Something strange had happened to him, that’s all he could remember. He remembered feeling some pain in his head and then laying down on his mother’s lap and then, as he said it to her, “That strange guy was lying on top of me, his hands on my hands, his eyes on my eyes and his mouth on my mouth. Then, he got up and I started sneezing.” He laughed a little at his words and crinkled his nose.
“Then I saw you and you were crying and smiling and squeezing me so tight,” he looked deeply into his mother’s eyes like only a child can do. It was as if he missed the miracle. To him, there was only a second between the pain and rest, and sleep.
God works in some strange ways, like the miraculous raising of the dead followed by seven sneezes. Yet, God shows us in this story that He is able to keep His promises. If He said it would happen, it will happen.
This story is a story of faith, disbelief, confidence, uneasiness, and God’s miraculous power.

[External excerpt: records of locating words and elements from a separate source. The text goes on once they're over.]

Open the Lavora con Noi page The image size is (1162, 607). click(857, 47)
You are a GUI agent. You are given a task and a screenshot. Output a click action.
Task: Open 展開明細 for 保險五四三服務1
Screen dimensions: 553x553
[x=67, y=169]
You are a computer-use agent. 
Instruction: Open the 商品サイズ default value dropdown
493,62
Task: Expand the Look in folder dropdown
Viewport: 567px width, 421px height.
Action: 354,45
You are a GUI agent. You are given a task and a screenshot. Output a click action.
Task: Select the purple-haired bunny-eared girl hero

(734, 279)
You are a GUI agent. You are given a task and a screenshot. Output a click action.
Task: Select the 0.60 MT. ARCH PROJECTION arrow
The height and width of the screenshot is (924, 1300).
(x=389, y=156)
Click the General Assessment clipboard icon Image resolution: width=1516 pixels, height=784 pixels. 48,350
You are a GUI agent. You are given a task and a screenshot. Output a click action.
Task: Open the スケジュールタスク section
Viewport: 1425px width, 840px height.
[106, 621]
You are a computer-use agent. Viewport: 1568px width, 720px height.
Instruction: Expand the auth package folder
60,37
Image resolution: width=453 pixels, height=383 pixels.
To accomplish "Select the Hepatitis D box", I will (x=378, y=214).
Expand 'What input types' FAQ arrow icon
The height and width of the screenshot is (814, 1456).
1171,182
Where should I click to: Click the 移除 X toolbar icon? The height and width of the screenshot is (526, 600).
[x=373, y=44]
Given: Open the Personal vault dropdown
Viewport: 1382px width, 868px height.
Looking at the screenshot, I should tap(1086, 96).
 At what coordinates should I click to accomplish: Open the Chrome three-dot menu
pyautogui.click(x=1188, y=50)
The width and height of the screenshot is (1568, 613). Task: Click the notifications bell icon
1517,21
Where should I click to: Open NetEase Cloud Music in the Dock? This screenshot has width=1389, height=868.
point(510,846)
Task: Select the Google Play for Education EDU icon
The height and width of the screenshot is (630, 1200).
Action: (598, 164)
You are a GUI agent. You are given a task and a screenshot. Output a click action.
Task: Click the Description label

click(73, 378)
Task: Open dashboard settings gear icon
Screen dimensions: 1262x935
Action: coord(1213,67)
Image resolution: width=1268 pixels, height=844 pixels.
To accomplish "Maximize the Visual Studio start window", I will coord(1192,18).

And it is also about real people, living a real life, with a real God who really loves them.
Has God made you a promise?
If you believe He has, then continue to believe it. Without faith, it is impossible to please God. Our biggest hurdle in believing is not in wondering “can God” do miracles but in wondering “will God” do miracles. We don’t doubt His ability, only His willingness.
The Shunammite did not have a formula for her success. She only had deep, utter desperation. She did not have a prayer list or a “do-this to get-that” attitude. She only had the Word given to her by God through this very special man, Elisha.
God wants us to be utterly desperate for His Word. He wants us to spend time with the Living Word, His Son, Jesus, and the written Word, the Bible. That combination will give us greater insight into God’s willingness to do great things for us and those we love. A relationship with the Father, Son and Holy Spirit will keep you on track and focused on what God has promised you and what He’s willing to do for you.